[Footnote 374: On the troupes de la marine,—Memoire pour servir d’Instruction a MM. Jonquiere et Bigot, 30 Avril, 1749. Ordres du Roy et Depeches des Ministres, 1750. Ibid., 1755. Ibid., 1757. Instruction pour Vaudreuil, 22 Mars, 1755. Ordonnance pour l’Augmentation de Soldats dans les Compagnies de Canada, 14 Mars, 1755. Duquesne au Ministre, 26 Oct. 1753. Ibid., 30 Oct. 1753. Ibid., 29 Fev. 1754. Duquesne a Marin, 27 Aout, 1753. Atlas de Susane.]
All the effective male population of Canada, from fifteen years to sixty, was enrolled in the militia, and called into service at the will of the Governor. They received arms, clothing, equipment, and rations from the King, but no pay; and instead of tents they made themselves huts of bark or branches. The best of them were drawn from the upper parts of the colony, where habits of bushranging were still in full activity. Their fighting qualities were much like those of the Indians, whom they rivalled in endurance and in the arts of forest war. As bush-fighters they had few equals; they fought well behind earthworks, and were good at a surprise or sudden dash; but for regular battle on the open field they were of small account, being disorderly, and apt to break and take to cover at the moment of crisis. They had no idea of the great operations of war. At first they despised the regulars for their ignorance of woodcraft, and thought themselves able to defend the colony alone; while the regulars regarded them in turn with a contempt no less unjust. They were excessively given to gasconade, and every true Canadian boasted himself a match for three Englishmen at least. In 1750 the militia of all ranks counted about thirteen thousand; and eight years later the number had increased to about fifteen thousand.[375] Until the last two years of the war, those employed in actual warfare were but few. Even in the critical year 1758 only about eleven hundred were called to arms, except for two or three weeks in summer;[376] though about four thousand were employed in transporting troops and supplies, for which service they received pay.

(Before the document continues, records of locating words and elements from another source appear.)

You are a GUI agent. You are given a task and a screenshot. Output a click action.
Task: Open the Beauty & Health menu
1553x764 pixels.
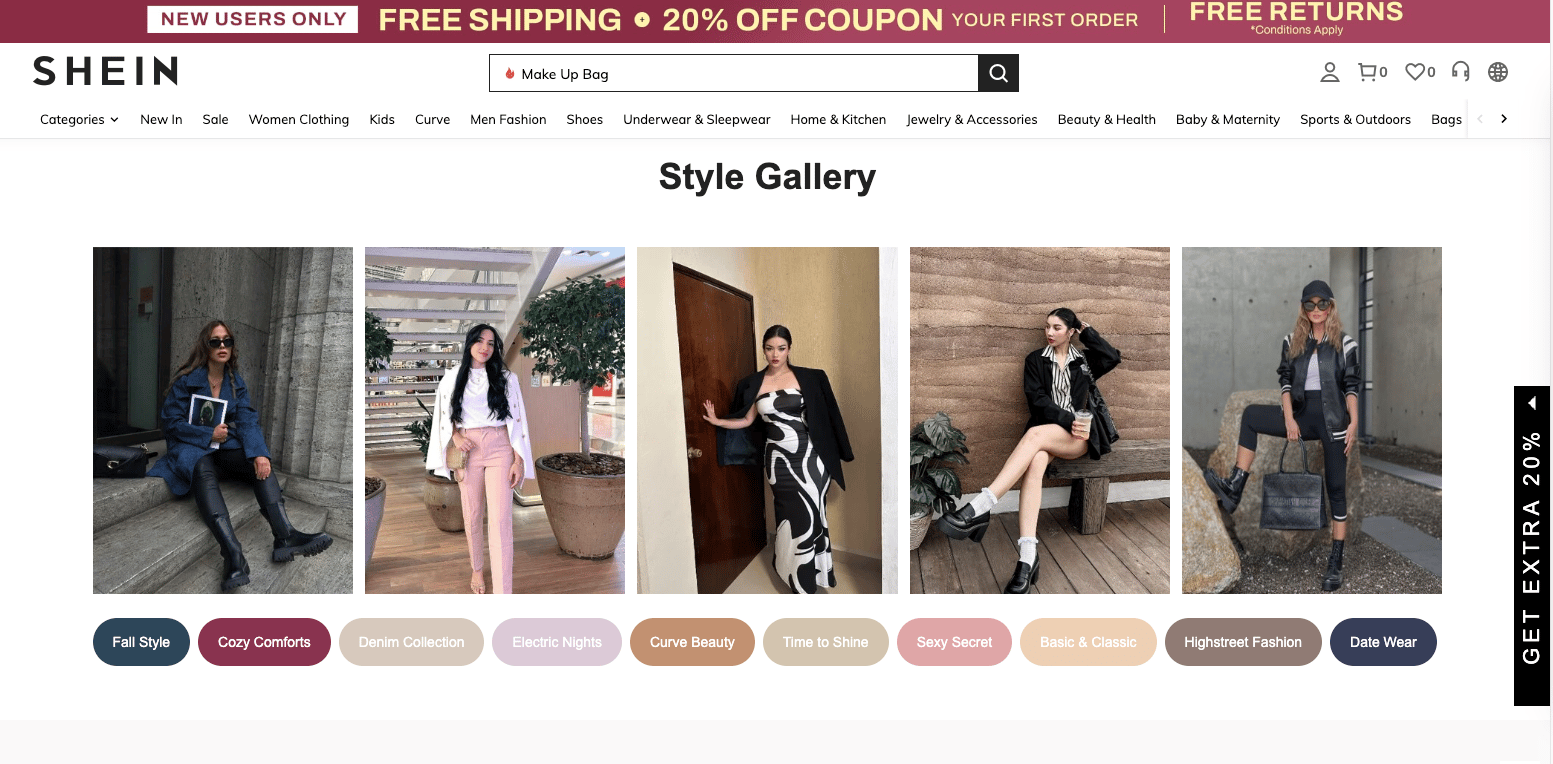[1106, 119]
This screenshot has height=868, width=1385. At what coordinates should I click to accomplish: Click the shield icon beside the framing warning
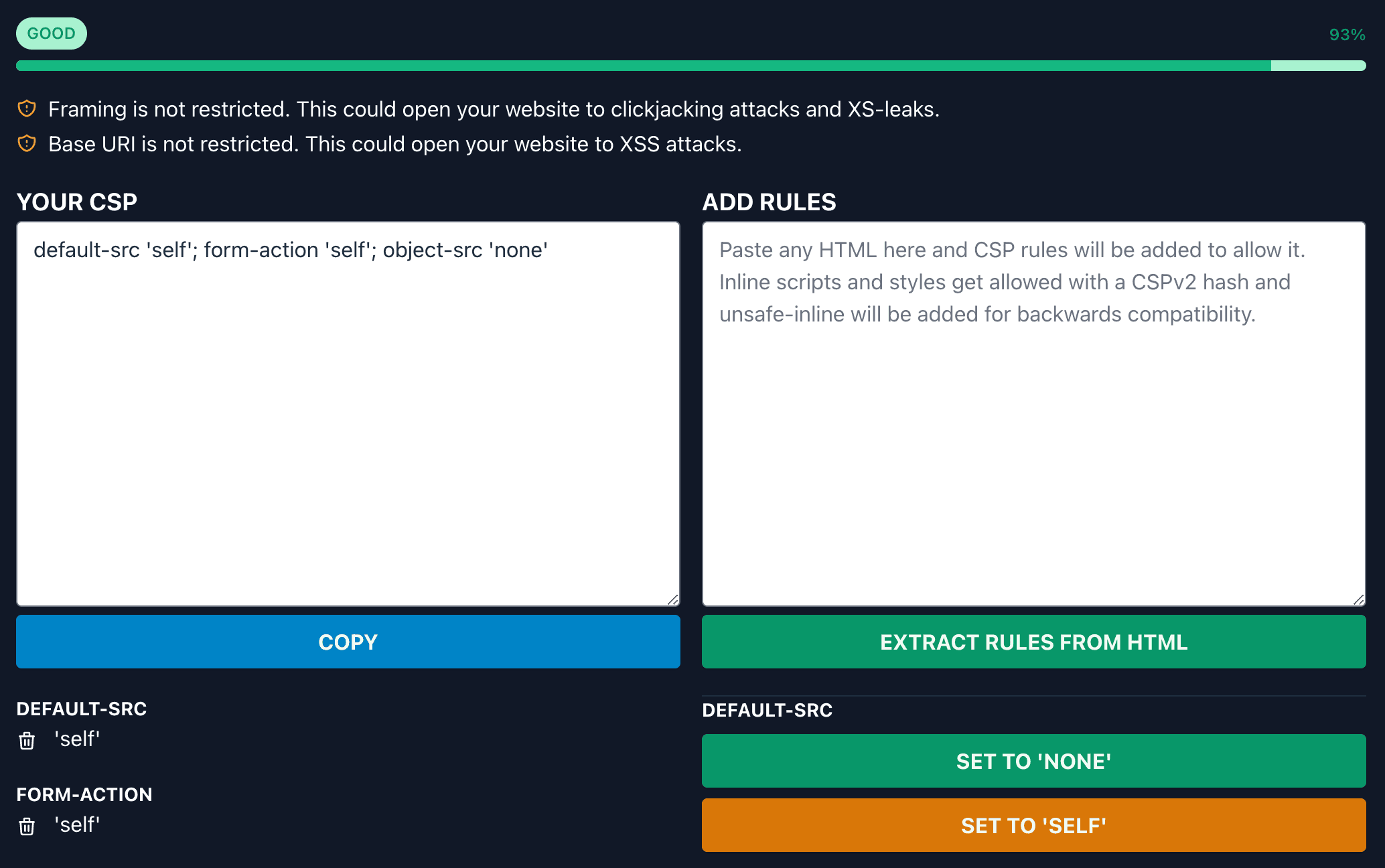(x=27, y=108)

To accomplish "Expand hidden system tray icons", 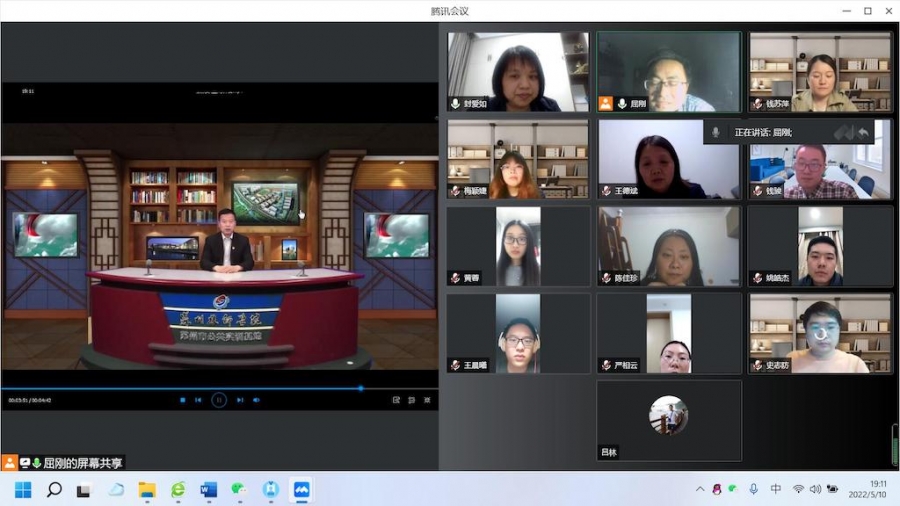I will click(700, 489).
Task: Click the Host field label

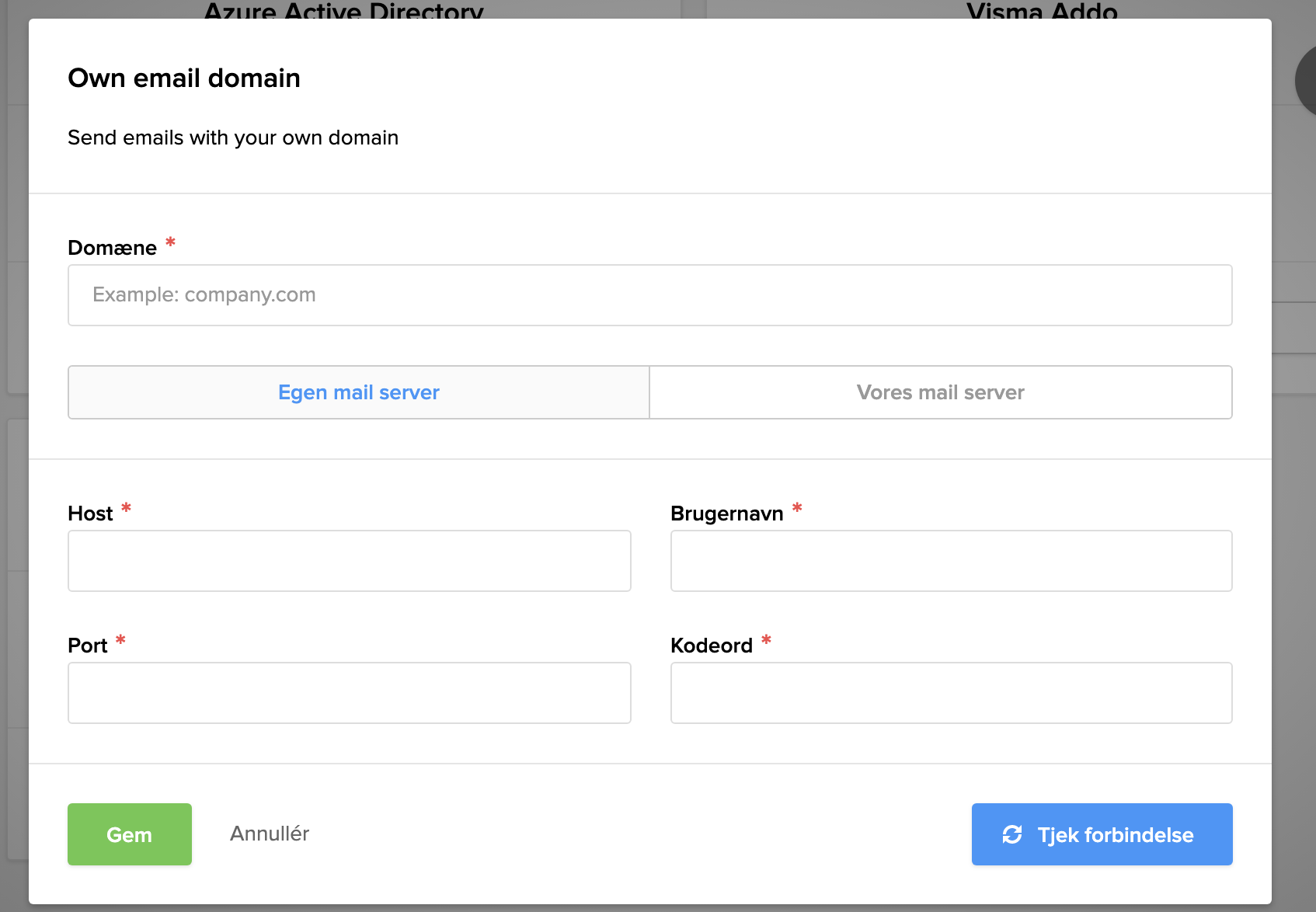Action: (x=91, y=513)
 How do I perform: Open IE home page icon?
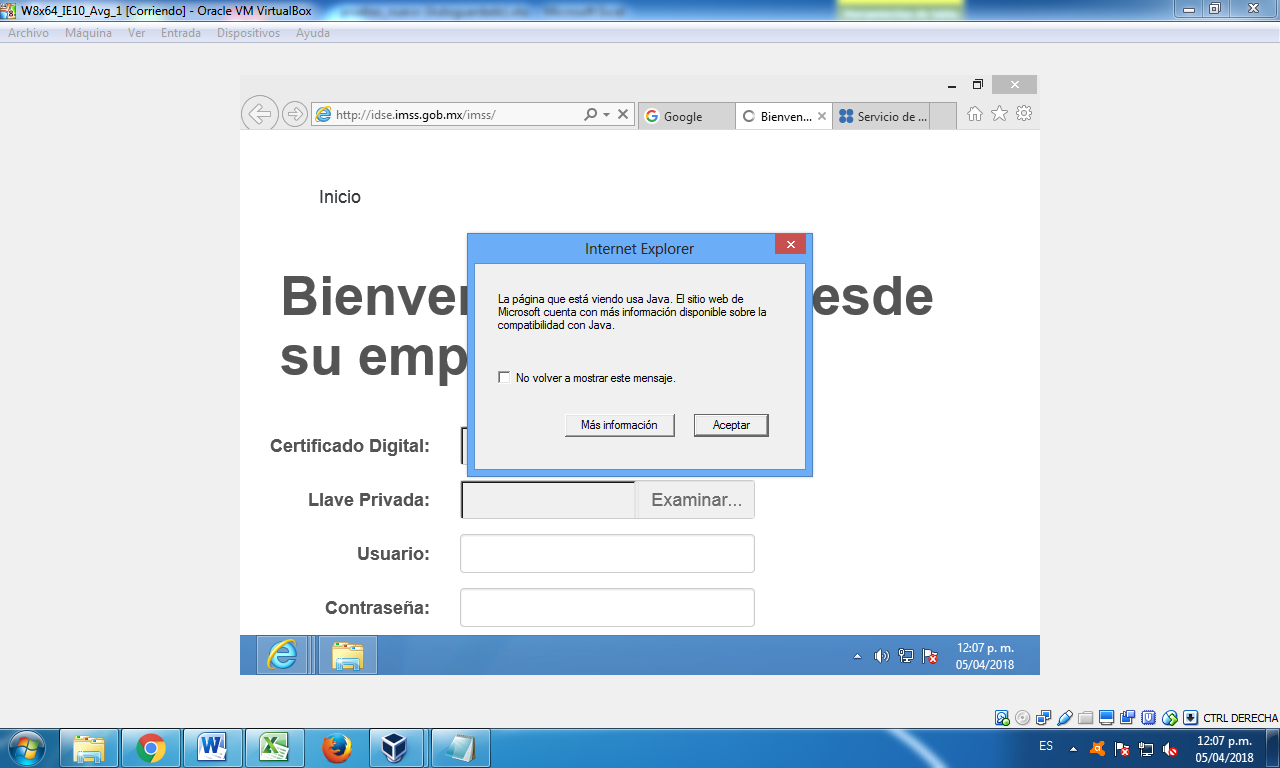pyautogui.click(x=975, y=114)
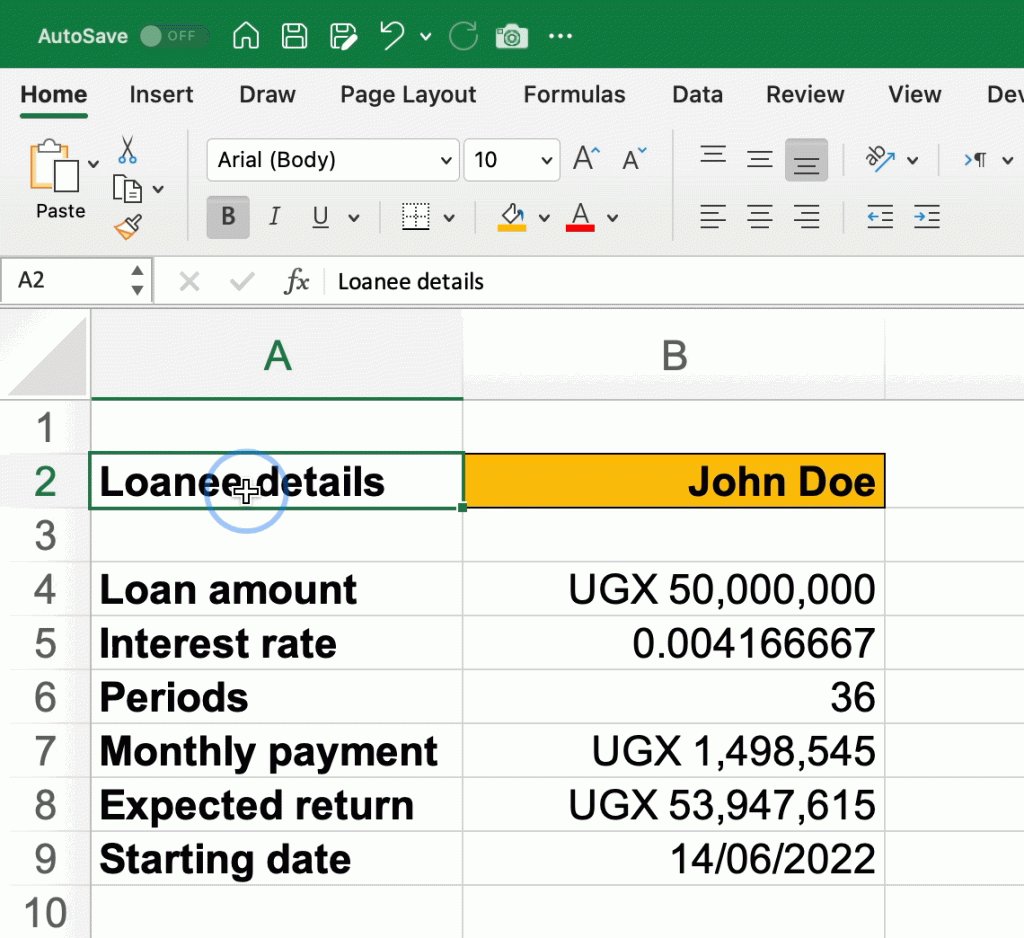Expand the Borders dropdown arrow
This screenshot has height=938, width=1024.
click(x=449, y=218)
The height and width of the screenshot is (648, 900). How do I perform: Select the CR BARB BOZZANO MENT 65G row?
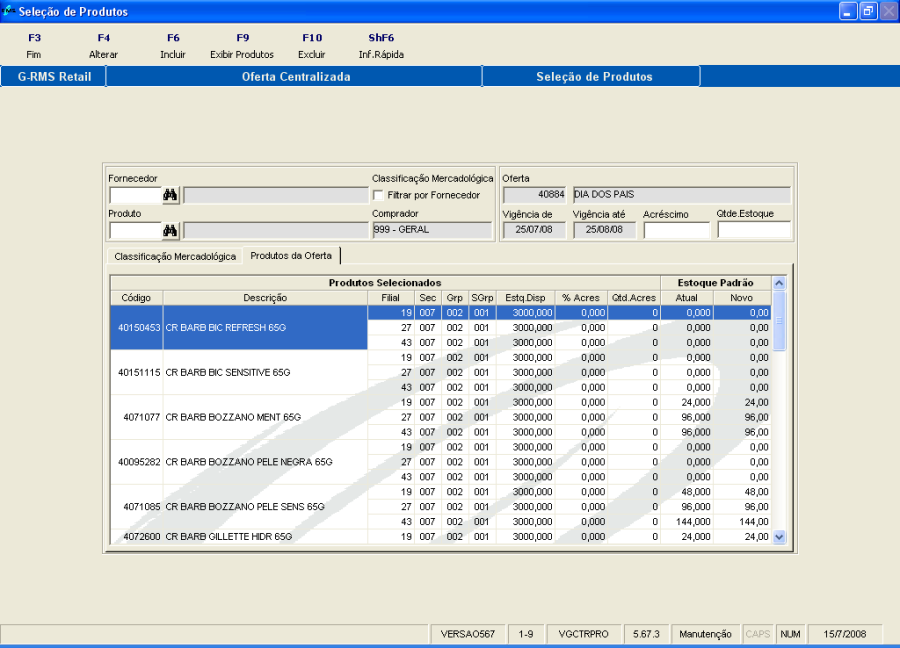[x=232, y=417]
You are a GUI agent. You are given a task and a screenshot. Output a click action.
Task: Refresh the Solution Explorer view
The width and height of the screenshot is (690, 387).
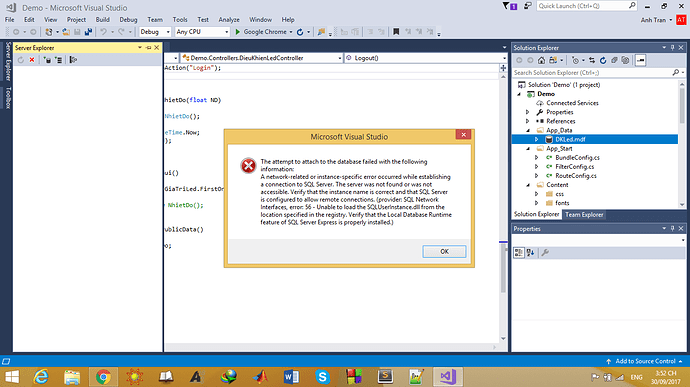[603, 60]
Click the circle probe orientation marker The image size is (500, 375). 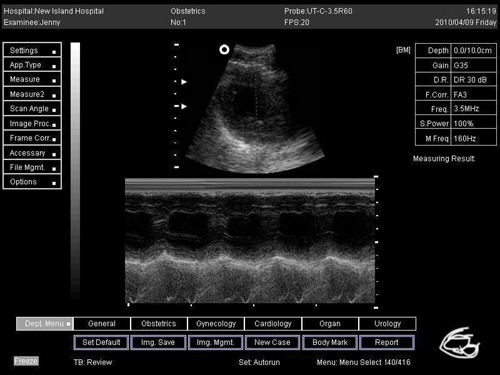coord(224,50)
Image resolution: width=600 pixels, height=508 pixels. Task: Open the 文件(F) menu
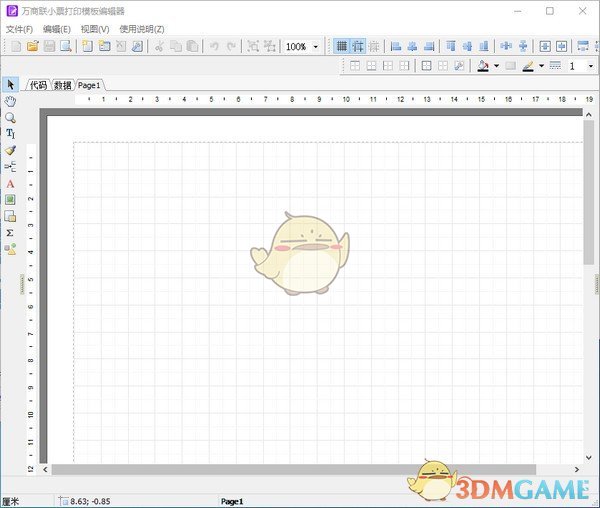point(19,29)
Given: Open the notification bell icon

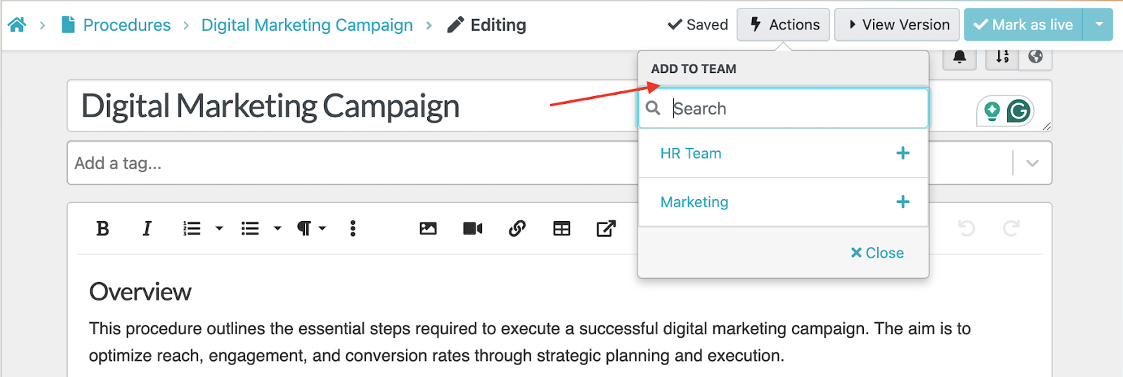Looking at the screenshot, I should coord(960,57).
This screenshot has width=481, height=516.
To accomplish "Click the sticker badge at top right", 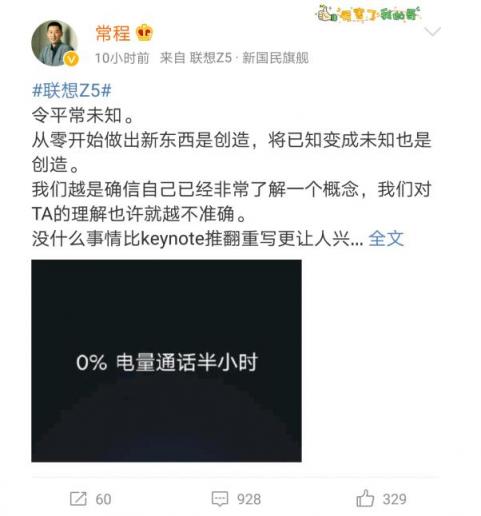I will [x=368, y=13].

[Footnote 375: Recapitulation des Milices du Gouvernement de Canada, 1750. Denombrement des Milices, 1758, 1759. On the militia, see also Bougainville in Margry, Relations et Memoires inedits, 60, and N.Y. Col. Docs., X. 680.]
[Footnote 376: Montcalm au Ministre, 1 Sept. 1758.]
To the white fighting force of the colony are to be added the red men. The most trusty of them were the Mission Indians, living within or near the settled limits of Canada, chiefly the Hurons of Lorette, the Abenakis of St. Francis and Batiscan, the Iroquois of Caughnawaga and La Presentation, and the Iroquois and Algonkins at the Two Mountains on the Ottawa. Besides these, all the warriors of the west and north, from Lake Superior to the Ohio, and from the Alleghanies to the Mississippi, were now at the beck of France. As to the Iroquois or Five Nations who still remained in their ancient seats within the present limits of New York, their power and pride had greatly fallen; and crowded as they were between the French and the English, they were in a state of vacillation, some leaning to one side, some to the other, and some to each in turn. As a whole, the best that France could expect from them was neutrality.